As for my earlier years, I was born in Brampton, Ontario in 1934. It was then a sleepy little town, known as the Flower Town of Canada. My part time job was in the hardware store where my father was manager. I played a variety of sports, as a result of which I have had a life-long interest in the game of lacrosse. I was delighted to discover that Waterloo has teams entered at both the Junior and Senior levels in the Ontario Lacrosse League; and that they conveniently play in this very building.

In conclusion, let me tell you who I am not. In response to a frequently asked question, let me say I am not related to “that banker guy from Ottawa”. By that expression the questioner usually means the former Governor of the Bank of Canada, James Coyne……and by extension, I am not related to his son Andrew.

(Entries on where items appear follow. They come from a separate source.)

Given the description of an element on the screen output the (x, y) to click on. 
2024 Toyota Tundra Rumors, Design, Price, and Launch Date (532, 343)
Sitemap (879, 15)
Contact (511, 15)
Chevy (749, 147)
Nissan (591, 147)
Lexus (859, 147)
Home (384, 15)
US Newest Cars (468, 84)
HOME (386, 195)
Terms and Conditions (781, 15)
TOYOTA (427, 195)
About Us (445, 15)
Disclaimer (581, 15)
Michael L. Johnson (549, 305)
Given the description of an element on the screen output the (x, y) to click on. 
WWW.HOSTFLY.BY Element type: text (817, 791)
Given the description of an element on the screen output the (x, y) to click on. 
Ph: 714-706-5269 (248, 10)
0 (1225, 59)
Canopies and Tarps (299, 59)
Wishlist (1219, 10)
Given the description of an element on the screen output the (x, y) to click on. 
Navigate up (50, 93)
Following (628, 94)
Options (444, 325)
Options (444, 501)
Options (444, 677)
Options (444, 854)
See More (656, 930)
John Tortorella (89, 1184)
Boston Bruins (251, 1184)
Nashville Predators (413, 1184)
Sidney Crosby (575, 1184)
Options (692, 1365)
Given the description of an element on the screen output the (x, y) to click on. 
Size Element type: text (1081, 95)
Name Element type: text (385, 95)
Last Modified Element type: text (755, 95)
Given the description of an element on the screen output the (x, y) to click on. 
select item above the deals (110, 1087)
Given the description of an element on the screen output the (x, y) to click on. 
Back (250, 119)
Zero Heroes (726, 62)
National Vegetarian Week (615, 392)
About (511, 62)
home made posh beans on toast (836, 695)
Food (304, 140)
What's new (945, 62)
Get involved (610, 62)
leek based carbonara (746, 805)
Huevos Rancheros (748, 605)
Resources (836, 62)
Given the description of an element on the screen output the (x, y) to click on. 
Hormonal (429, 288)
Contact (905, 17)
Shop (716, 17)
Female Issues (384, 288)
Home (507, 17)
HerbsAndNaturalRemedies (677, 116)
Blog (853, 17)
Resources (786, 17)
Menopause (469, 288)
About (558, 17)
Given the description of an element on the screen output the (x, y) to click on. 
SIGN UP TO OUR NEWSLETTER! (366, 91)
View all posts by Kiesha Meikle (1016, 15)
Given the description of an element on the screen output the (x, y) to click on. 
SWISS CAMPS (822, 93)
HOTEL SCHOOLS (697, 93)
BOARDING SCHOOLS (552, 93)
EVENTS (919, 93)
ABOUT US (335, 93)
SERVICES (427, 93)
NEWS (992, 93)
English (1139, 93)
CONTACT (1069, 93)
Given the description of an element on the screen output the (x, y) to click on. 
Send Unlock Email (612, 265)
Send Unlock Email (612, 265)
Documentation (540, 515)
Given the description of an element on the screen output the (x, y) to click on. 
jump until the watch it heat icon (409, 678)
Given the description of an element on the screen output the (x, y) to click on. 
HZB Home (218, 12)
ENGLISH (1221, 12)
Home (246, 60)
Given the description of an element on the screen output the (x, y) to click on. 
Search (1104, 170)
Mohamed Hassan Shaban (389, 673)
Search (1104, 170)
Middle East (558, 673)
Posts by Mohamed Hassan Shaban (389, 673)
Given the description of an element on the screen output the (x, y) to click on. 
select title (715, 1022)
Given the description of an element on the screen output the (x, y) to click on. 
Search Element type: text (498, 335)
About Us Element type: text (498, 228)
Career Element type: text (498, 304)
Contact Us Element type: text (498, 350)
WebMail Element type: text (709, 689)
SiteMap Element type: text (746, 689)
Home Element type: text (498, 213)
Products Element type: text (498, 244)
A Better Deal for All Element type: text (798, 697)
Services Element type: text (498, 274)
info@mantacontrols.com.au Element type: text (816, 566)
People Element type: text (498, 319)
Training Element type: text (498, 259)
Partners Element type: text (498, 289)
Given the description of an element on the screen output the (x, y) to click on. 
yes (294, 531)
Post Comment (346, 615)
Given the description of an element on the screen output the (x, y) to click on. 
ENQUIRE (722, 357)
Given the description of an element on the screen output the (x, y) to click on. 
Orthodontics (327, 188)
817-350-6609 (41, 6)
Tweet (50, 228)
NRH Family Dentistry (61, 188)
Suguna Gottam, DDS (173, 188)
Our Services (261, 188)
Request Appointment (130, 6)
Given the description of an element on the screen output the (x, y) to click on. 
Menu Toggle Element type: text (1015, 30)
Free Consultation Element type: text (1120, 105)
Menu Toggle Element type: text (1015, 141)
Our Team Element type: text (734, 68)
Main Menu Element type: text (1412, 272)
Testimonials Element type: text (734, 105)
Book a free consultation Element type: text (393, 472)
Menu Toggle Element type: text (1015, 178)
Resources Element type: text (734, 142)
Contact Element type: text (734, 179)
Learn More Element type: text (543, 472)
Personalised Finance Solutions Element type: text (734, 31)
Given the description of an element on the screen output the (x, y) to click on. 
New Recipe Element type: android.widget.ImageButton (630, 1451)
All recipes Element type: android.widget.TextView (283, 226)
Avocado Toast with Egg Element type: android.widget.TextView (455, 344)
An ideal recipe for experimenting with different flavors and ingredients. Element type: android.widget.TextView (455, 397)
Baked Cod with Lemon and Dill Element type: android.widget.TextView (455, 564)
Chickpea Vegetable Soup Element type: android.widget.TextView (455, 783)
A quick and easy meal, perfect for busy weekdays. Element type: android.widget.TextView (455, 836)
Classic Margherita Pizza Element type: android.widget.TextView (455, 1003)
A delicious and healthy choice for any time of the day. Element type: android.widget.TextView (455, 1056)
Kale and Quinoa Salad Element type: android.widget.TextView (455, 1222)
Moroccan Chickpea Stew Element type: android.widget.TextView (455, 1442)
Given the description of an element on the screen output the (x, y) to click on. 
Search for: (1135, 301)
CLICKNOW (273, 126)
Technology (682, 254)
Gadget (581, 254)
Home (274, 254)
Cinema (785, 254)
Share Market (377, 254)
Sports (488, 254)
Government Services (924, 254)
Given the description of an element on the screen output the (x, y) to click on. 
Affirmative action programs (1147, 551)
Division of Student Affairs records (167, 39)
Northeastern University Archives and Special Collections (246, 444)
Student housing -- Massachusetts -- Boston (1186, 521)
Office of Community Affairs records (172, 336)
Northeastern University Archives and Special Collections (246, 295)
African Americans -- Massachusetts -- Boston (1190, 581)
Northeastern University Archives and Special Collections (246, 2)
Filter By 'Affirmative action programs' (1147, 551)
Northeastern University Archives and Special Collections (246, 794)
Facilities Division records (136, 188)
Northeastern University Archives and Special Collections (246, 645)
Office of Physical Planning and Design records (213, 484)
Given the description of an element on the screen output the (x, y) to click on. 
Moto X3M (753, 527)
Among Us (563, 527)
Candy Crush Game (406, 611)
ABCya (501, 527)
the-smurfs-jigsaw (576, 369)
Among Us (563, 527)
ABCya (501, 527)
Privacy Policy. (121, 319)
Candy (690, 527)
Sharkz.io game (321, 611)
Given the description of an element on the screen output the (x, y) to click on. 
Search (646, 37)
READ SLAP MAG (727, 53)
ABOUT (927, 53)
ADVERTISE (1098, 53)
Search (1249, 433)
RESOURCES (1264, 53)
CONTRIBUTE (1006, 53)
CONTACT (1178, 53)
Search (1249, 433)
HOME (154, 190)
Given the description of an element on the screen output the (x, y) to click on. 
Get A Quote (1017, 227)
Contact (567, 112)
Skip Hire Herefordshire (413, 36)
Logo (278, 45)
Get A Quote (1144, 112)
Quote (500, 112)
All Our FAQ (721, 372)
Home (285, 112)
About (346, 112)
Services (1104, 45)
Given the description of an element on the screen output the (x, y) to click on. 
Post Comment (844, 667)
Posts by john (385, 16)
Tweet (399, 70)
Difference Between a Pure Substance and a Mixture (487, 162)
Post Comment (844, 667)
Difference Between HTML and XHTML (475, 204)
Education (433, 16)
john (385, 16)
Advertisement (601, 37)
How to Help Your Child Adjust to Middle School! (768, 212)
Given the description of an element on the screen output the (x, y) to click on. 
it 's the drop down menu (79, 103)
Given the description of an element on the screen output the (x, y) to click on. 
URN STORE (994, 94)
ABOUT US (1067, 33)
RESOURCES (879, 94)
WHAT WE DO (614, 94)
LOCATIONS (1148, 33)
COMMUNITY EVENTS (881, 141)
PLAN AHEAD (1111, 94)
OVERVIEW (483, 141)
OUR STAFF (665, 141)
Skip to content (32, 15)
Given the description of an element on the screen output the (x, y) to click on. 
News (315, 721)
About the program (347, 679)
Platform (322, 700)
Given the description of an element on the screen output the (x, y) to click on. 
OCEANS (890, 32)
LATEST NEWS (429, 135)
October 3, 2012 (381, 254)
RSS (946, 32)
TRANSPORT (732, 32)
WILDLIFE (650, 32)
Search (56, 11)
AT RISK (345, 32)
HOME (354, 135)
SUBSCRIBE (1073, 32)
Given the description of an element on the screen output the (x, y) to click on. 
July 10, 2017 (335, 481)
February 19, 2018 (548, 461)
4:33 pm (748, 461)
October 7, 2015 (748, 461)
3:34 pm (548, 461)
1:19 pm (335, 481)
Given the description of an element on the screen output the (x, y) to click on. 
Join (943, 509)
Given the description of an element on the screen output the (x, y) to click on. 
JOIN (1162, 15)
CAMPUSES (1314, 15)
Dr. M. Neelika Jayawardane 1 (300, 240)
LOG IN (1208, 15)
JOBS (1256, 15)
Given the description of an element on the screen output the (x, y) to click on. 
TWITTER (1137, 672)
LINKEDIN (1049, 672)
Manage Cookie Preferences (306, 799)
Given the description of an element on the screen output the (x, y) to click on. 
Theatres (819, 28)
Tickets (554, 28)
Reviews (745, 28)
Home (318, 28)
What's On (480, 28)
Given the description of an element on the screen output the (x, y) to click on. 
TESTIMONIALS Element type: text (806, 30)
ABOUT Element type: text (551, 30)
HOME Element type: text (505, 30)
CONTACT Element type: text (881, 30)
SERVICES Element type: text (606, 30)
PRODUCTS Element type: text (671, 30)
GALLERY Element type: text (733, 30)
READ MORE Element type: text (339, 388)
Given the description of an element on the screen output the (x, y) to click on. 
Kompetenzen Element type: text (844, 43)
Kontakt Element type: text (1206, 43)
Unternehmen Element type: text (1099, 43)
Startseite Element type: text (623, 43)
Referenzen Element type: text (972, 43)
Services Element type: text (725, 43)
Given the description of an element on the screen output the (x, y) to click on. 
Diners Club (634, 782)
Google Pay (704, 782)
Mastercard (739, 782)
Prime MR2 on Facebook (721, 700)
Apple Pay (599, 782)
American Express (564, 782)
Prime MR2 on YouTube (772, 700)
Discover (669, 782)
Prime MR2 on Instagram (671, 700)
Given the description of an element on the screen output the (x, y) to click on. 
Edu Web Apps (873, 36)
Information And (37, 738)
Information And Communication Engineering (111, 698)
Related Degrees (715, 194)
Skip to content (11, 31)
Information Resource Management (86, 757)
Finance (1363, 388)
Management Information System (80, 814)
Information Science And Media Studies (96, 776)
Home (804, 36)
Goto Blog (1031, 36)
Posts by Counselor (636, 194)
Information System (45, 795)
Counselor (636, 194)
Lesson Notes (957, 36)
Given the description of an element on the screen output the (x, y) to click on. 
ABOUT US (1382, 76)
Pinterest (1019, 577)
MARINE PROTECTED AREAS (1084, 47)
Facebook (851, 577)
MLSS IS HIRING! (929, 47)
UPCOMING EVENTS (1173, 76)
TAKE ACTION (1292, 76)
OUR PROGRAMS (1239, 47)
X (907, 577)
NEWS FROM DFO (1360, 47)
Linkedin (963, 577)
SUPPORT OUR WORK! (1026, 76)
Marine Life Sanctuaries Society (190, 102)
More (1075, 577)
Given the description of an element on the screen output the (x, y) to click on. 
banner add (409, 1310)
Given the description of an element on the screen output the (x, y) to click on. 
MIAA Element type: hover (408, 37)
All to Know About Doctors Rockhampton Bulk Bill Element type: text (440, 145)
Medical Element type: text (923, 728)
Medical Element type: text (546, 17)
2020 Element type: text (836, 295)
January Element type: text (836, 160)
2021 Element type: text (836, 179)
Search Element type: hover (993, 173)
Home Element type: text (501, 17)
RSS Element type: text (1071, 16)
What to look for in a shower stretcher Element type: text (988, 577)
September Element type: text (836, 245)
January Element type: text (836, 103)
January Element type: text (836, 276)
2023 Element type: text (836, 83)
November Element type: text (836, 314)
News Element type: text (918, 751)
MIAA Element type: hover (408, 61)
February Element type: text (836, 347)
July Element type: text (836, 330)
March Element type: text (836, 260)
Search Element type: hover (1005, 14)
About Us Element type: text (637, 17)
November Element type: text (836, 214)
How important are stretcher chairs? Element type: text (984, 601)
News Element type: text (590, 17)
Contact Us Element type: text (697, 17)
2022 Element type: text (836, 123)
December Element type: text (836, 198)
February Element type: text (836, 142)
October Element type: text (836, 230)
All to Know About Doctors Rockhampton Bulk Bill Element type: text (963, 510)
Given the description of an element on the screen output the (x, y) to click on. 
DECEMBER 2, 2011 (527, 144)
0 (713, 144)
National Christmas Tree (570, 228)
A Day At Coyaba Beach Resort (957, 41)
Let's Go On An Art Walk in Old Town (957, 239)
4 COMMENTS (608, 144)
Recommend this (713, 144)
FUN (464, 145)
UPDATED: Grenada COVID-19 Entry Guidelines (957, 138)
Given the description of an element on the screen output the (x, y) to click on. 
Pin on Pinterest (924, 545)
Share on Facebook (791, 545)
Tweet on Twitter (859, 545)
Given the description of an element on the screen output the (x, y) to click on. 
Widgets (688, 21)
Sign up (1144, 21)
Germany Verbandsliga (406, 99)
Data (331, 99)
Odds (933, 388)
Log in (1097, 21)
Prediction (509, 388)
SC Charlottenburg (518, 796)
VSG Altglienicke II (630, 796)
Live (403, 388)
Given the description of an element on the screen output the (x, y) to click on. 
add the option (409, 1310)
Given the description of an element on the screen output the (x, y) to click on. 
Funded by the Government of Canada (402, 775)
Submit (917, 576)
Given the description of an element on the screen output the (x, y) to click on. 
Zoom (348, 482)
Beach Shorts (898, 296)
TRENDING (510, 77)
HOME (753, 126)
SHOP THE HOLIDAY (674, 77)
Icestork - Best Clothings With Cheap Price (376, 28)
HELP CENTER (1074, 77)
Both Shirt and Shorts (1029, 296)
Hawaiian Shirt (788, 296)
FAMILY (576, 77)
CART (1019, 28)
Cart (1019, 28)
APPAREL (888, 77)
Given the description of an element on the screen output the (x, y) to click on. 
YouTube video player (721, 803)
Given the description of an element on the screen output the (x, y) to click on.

Businesswise I have been in a few dustups myself, but nothing to compare with the dustup that James Coyne had in the late 1950’s with John Diefenbacher, Prime Minister, and Donald Fleming, Minister of Finance. Their very public battle over monetary policy was truly one for the ages, and it cost Jim Coyne his job. Canada has survived, of course, but neither Diefenbacher nor Fleming did for very much longer.

Gentlemen, that ends my story. Thank you for listening. Let’s hope Frank Sinatra had it right when he sang “the best is yet to come”.